Pixel coordinate grounding data:
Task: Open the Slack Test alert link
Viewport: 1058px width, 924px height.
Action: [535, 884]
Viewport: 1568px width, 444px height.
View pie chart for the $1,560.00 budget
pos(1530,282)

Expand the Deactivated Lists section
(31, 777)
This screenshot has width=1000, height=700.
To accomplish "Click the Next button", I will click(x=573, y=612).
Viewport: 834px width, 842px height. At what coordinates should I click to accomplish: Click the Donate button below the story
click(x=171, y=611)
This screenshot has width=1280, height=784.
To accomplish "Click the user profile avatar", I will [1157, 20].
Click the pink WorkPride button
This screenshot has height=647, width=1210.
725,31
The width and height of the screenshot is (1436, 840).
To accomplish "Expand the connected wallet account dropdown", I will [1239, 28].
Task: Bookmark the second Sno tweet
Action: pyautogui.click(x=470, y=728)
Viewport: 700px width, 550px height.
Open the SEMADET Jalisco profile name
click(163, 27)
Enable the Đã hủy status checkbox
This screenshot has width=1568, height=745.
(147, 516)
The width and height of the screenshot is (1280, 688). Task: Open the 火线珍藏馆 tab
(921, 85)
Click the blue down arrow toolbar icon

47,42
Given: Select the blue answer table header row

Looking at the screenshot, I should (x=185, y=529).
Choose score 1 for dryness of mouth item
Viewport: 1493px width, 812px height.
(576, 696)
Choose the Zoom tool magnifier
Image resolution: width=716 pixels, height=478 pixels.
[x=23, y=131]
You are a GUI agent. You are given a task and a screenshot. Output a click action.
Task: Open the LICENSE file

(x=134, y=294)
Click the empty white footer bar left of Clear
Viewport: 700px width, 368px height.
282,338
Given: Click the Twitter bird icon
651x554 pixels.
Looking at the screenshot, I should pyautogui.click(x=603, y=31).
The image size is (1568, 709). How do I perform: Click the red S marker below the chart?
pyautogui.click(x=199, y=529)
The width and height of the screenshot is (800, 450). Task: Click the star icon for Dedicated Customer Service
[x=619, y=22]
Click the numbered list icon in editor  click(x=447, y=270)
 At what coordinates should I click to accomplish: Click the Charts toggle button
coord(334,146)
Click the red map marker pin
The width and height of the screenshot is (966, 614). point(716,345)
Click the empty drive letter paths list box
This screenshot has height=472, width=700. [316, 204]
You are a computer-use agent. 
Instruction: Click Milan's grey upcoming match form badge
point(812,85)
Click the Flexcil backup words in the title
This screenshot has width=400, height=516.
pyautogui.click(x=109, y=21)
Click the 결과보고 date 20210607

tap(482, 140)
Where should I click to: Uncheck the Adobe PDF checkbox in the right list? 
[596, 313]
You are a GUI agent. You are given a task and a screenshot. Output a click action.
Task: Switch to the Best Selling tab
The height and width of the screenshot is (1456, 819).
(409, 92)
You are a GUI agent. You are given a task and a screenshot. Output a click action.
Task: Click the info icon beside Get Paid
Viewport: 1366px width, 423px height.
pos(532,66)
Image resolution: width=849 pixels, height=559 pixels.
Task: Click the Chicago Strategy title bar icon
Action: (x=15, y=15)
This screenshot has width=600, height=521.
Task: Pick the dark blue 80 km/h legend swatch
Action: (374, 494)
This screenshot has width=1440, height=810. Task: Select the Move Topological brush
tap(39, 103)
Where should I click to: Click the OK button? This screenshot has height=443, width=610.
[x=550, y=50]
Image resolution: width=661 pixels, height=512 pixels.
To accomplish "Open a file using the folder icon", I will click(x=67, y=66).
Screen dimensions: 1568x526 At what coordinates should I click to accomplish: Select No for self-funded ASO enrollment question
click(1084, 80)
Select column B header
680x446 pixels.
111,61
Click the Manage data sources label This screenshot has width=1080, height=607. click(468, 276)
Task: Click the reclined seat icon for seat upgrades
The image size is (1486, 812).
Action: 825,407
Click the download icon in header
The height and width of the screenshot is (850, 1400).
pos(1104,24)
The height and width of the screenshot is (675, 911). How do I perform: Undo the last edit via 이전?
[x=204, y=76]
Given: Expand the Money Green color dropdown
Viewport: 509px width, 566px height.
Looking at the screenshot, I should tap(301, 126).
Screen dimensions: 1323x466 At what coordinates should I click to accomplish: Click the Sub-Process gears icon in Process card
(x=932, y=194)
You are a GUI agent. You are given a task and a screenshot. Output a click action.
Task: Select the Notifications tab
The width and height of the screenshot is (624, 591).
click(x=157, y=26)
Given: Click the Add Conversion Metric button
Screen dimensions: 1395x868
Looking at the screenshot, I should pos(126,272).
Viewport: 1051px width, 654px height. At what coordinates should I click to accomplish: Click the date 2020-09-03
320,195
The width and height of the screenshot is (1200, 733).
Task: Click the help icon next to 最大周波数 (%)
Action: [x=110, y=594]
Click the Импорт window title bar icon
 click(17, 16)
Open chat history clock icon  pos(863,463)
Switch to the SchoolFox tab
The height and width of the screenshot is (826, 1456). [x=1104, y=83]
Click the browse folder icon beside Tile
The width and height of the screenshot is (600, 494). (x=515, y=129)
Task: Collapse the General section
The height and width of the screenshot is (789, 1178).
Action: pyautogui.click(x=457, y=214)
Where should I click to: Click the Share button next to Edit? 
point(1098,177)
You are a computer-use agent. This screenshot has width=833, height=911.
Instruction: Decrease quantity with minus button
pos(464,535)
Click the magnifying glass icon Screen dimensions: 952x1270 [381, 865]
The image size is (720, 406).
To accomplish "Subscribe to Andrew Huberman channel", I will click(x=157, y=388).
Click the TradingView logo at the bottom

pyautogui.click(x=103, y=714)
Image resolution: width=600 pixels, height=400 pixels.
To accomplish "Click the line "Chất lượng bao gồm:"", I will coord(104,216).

YOUR OBJECTIVE: Give back the data above word for word.

ANSWER TO THIS TASK:
Task: Open the Slack Test alert link
Viewport: 1058px width, 924px height.
Action: [535, 884]
Viewport: 1568px width, 444px height.
View pie chart for the $1,560.00 budget
pos(1530,282)

Expand the Deactivated Lists section
(31, 777)
This screenshot has width=1000, height=700.
To accomplish "Click the Next button", I will click(x=573, y=612).
Viewport: 834px width, 842px height. At what coordinates should I click to accomplish: Click the Donate button below the story
click(x=171, y=611)
This screenshot has width=1280, height=784.
To accomplish "Click the user profile avatar", I will [1157, 20].
Click the pink WorkPride button
This screenshot has height=647, width=1210.
725,31
The width and height of the screenshot is (1436, 840).
To accomplish "Expand the connected wallet account dropdown", I will [1239, 28].
Task: Bookmark the second Sno tweet
Action: pyautogui.click(x=470, y=728)
Viewport: 700px width, 550px height.
Open the SEMADET Jalisco profile name
click(163, 27)
Enable the Đã hủy status checkbox
This screenshot has width=1568, height=745.
(147, 516)
The width and height of the screenshot is (1280, 688). Task: Open the 火线珍藏馆 tab
(921, 85)
Click the blue down arrow toolbar icon

47,42
Given: Select the blue answer table header row

Looking at the screenshot, I should (x=185, y=529).
Choose score 1 for dryness of mouth item
Viewport: 1493px width, 812px height.
(576, 696)
Choose the Zoom tool magnifier
Image resolution: width=716 pixels, height=478 pixels.
[x=23, y=131]
You are a GUI agent. You are given a task and a screenshot. Output a click action.
Task: Open the LICENSE file

(x=134, y=294)
Click the empty white footer bar left of Clear
Viewport: 700px width, 368px height.
282,338
Given: Click the Twitter bird icon
651x554 pixels.
Looking at the screenshot, I should pyautogui.click(x=603, y=31).
The image size is (1568, 709). How do I perform: Click the red S marker below the chart?
pyautogui.click(x=199, y=529)
The width and height of the screenshot is (800, 450). Task: Click the star icon for Dedicated Customer Service
[x=619, y=22]
Click the numbered list icon in editor  click(x=447, y=270)
 At what coordinates should I click to accomplish: Click the Charts toggle button
coord(334,146)
Click the red map marker pin
The width and height of the screenshot is (966, 614). point(716,345)
Click the empty drive letter paths list box
This screenshot has height=472, width=700. [316, 204]
You are a computer-use agent. 
Instruction: Click Milan's grey upcoming match form badge
point(812,85)
Click the Flexcil backup words in the title
This screenshot has width=400, height=516.
pyautogui.click(x=109, y=21)
Click the 결과보고 date 20210607

tap(482, 140)
Where should I click to: Uncheck the Adobe PDF checkbox in the right list? 
[596, 313]
You are a GUI agent. You are given a task and a screenshot. Output a click action.
Task: Switch to the Best Selling tab
The height and width of the screenshot is (1456, 819).
(409, 92)
You are a GUI agent. You are given a task and a screenshot. Output a click action.
Task: Click the info icon beside Get Paid
Viewport: 1366px width, 423px height.
pos(532,66)
Image resolution: width=849 pixels, height=559 pixels.
Task: Click the Chicago Strategy title bar icon
Action: (x=15, y=15)
This screenshot has width=600, height=521.
Task: Pick the dark blue 80 km/h legend swatch
Action: (374, 494)
This screenshot has width=1440, height=810. Task: Select the Move Topological brush
tap(39, 103)
Where should I click to: Click the OK button? This screenshot has height=443, width=610.
[x=550, y=50]
Image resolution: width=661 pixels, height=512 pixels.
To accomplish "Open a file using the folder icon", I will click(x=67, y=66).
Screen dimensions: 1568x526 At what coordinates should I click to accomplish: Select No for self-funded ASO enrollment question
click(1084, 80)
Select column B header
680x446 pixels.
111,61
Click the Manage data sources label This screenshot has width=1080, height=607. click(468, 276)
Task: Click the reclined seat icon for seat upgrades
The image size is (1486, 812).
Action: 825,407
Click the download icon in header
The height and width of the screenshot is (850, 1400).
pos(1104,24)
The height and width of the screenshot is (675, 911). How do I perform: Undo the last edit via 이전?
[x=204, y=76]
Given: Expand the Money Green color dropdown
Viewport: 509px width, 566px height.
Looking at the screenshot, I should tap(301, 126).
Screen dimensions: 1323x466 At what coordinates should I click to accomplish: Click the Sub-Process gears icon in Process card
(x=932, y=194)
You are a GUI agent. You are given a task and a screenshot. Output a click action.
Task: Select the Notifications tab
The width and height of the screenshot is (624, 591).
click(x=157, y=26)
Given: Click the Add Conversion Metric button
Screen dimensions: 1395x868
Looking at the screenshot, I should pos(126,272).
Viewport: 1051px width, 654px height. At what coordinates should I click to accomplish: Click the date 2020-09-03
320,195
The width and height of the screenshot is (1200, 733).
Task: Click the help icon next to 最大周波数 (%)
Action: [x=110, y=594]
Click the Импорт window title bar icon
 click(17, 16)
Open chat history clock icon  pos(863,463)
Switch to the SchoolFox tab
The height and width of the screenshot is (826, 1456). [x=1104, y=83]
Click the browse folder icon beside Tile
The width and height of the screenshot is (600, 494). (x=515, y=129)
Task: Collapse the General section
The height and width of the screenshot is (789, 1178).
Action: pyautogui.click(x=457, y=214)
Where should I click to: Click the Share button next to Edit? 
point(1098,177)
You are a computer-use agent. This screenshot has width=833, height=911.
Instruction: Decrease quantity with minus button
pos(464,535)
Click the magnifying glass icon Screen dimensions: 952x1270 [381, 865]
The image size is (720, 406).
To accomplish "Subscribe to Andrew Huberman channel", I will click(x=157, y=388).
Click the TradingView logo at the bottom

pyautogui.click(x=103, y=714)
Image resolution: width=600 pixels, height=400 pixels.
To accomplish "Click the line "Chất lượng bao gồm:"", I will coord(104,216).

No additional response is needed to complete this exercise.